Image apropos of nothing in the post, except that if I have to spend an embarrassing 2 days trying to learn to load an image, it might as well be something that gives me deep joy. Now that I’ve figured it out (sort of—you can see that the title font is still quite unpleasant; I’m not sure my template, “Metrosexual” or “Chelsea” or whatever it is, allows me to choose, and I haven’t got time for that now), I can report definitively that there’s nothing wrong with the platform. Something’s definitely wrong with me.
And all this fussing only for an inconsequential little update…
Alas, I was overoptimistic. The spider Mae West turns out not to be a European garden spider, but an American (not European) house (not Garden) spider (well, duh—a very tenuous basis for my optimism). Also she is a cobweb weaver, not an orb weaver, also substandard (the helpful Western Exterminator Company site confirms that cobwebs lack symmetry). Finally, she is puny; she will grow/has grown to be only the size of a fat pea, not a grape.
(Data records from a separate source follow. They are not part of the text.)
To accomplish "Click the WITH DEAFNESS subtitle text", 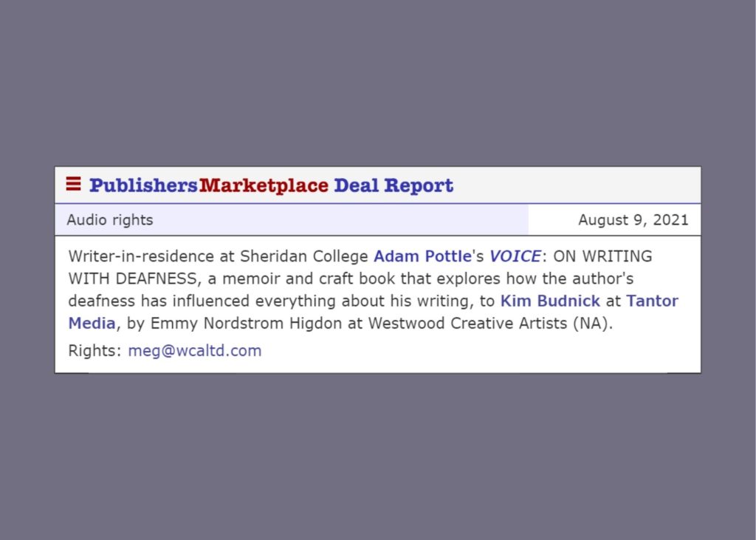I will (132, 279).
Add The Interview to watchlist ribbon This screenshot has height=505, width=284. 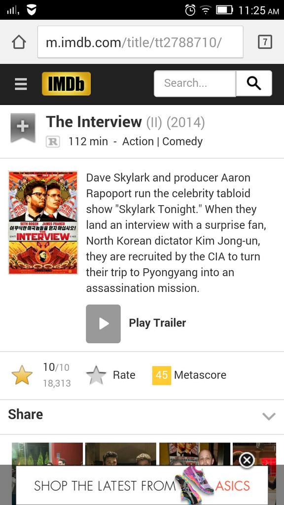[x=23, y=128]
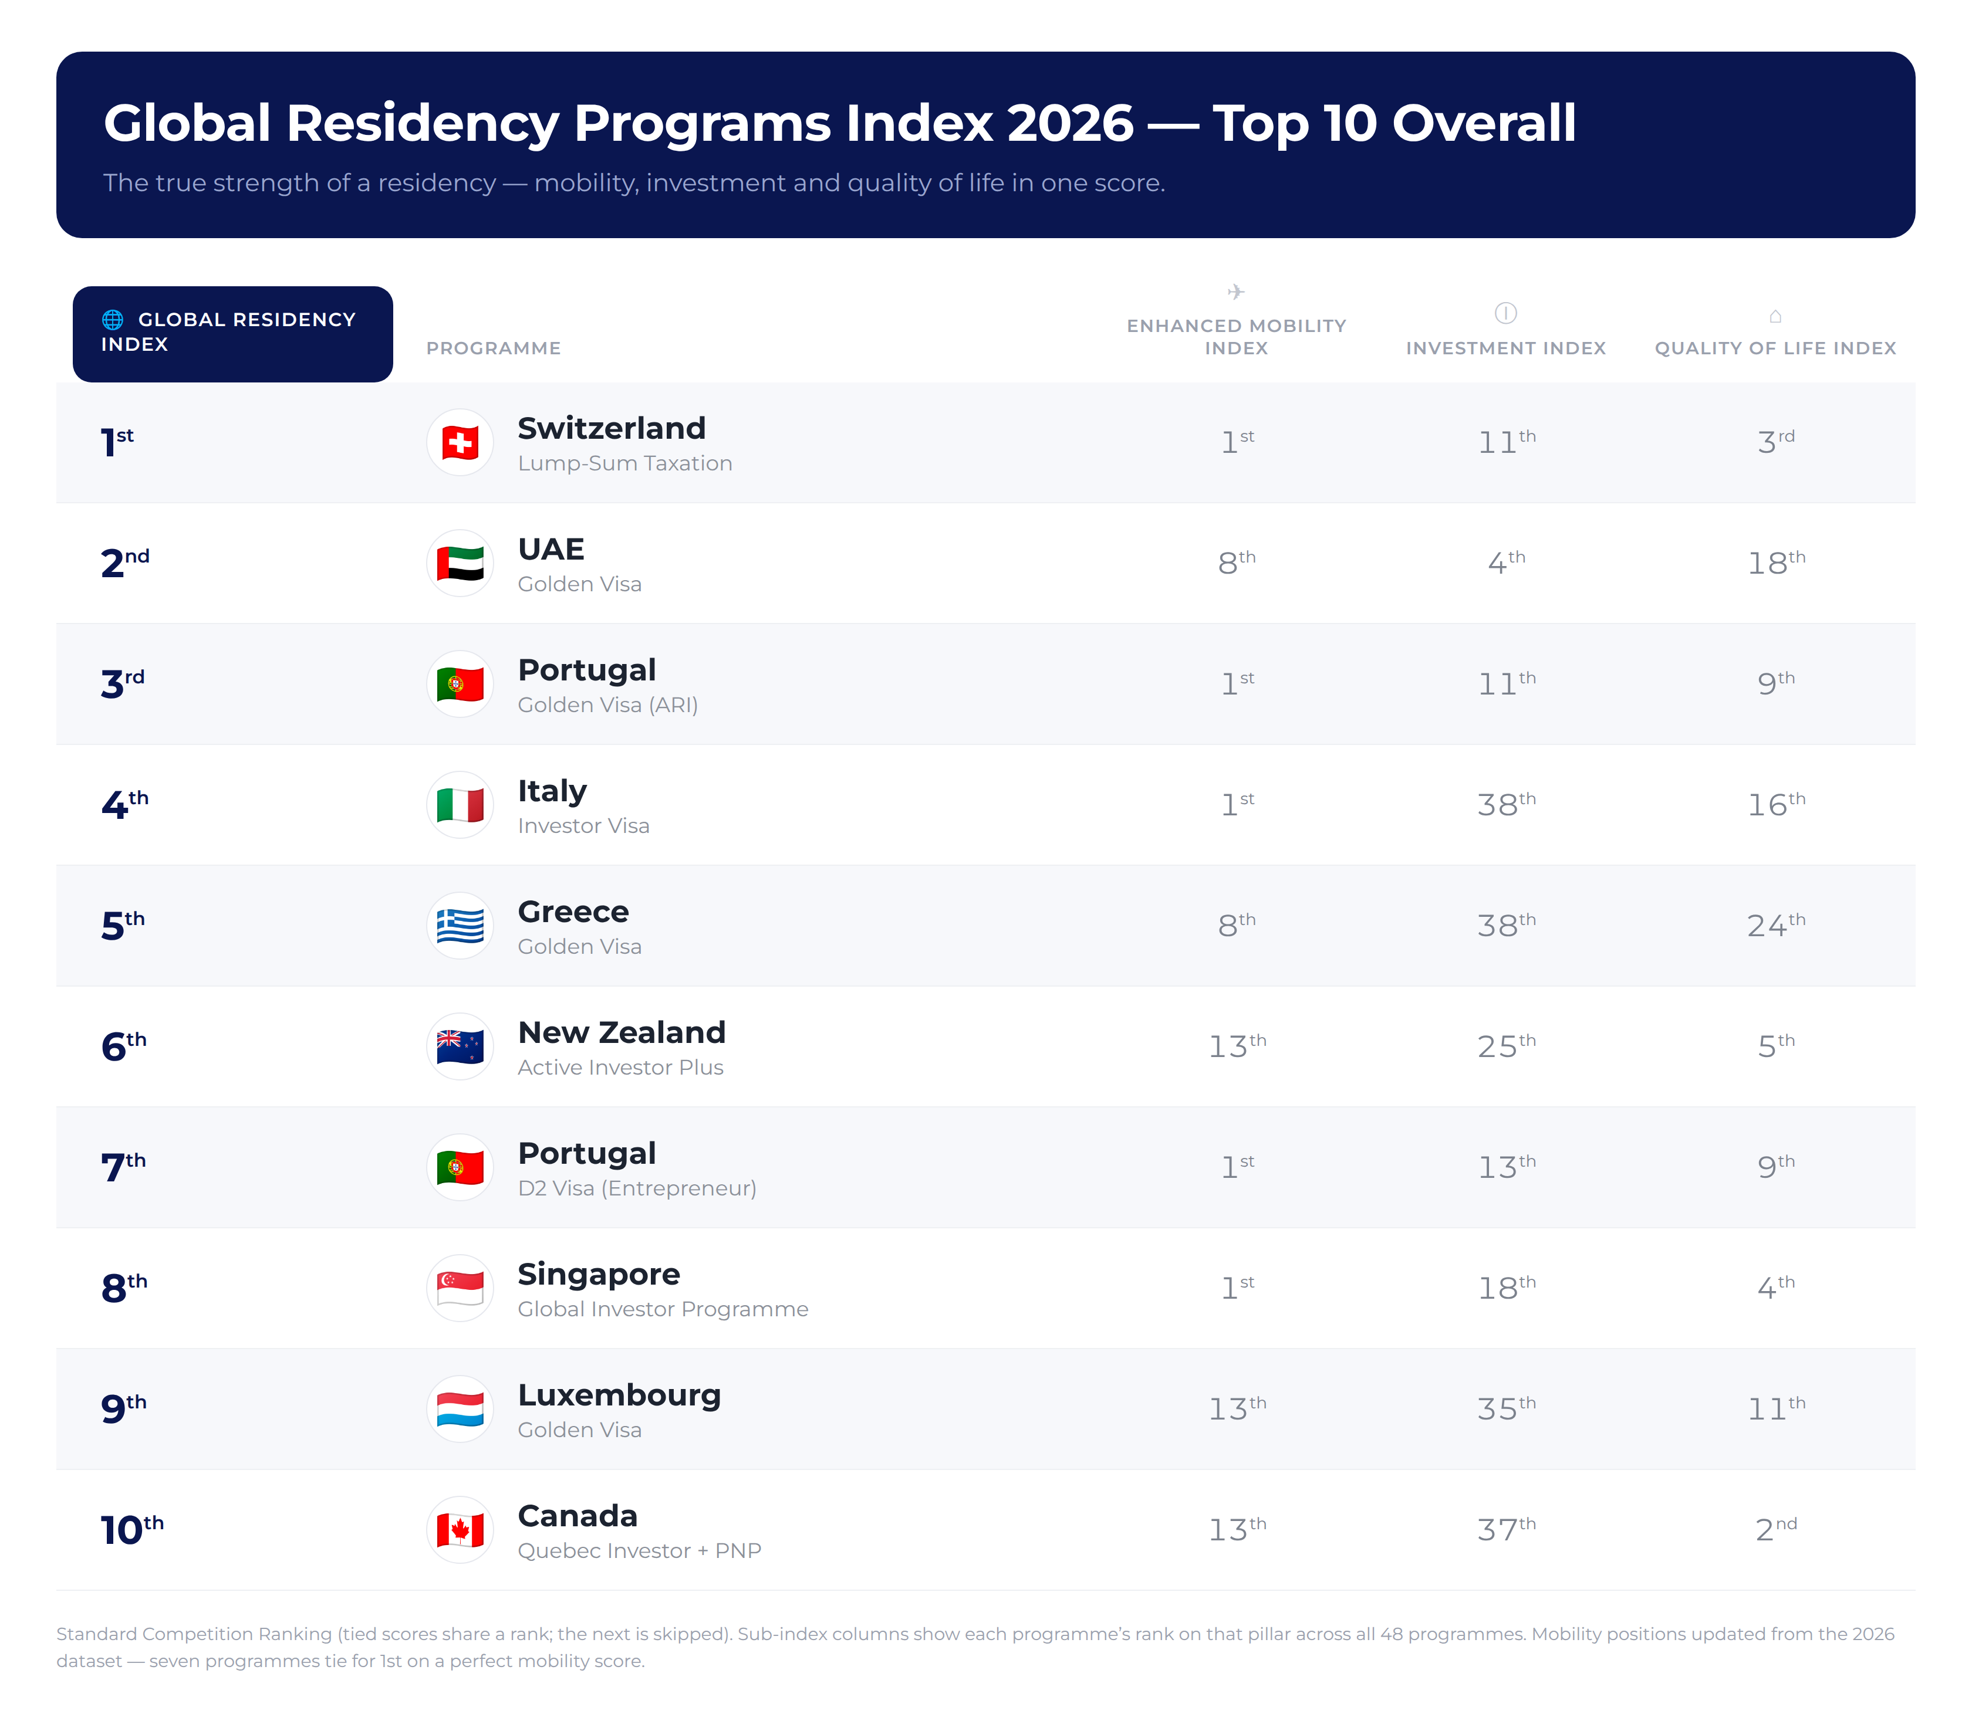Image resolution: width=1972 pixels, height=1714 pixels.
Task: Click the UAE flag icon
Action: pos(460,563)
I checked, though—Mae West was no more than 5' tall, so the spider Mae West is not inaptly named. I fed her a moth larva yesterday, much to our mutual satisfaction.
There is also, at a judicious distance from this creature, a second spider, last observed taking her ease near a neat package that I fervently hope is an ex-earwig (except that would mean that an earwig got into the house). Even though she is equally humble in looks and abilities, I have decided to name her the spider Lady Florence Paget, after a Victorian bombshell who was known as the Pocket Venus. You make do with what you have.
PS—I have put a brave face on it, but... The helpful Western Exterminator Company site also notes that other cobweb weavers include the ogre-faced stick spider. I can’t help feeling a little regretful that, if I am to be denied European garden spiders and I must have cobwebs, I cannot have ogre-faced stick spiders.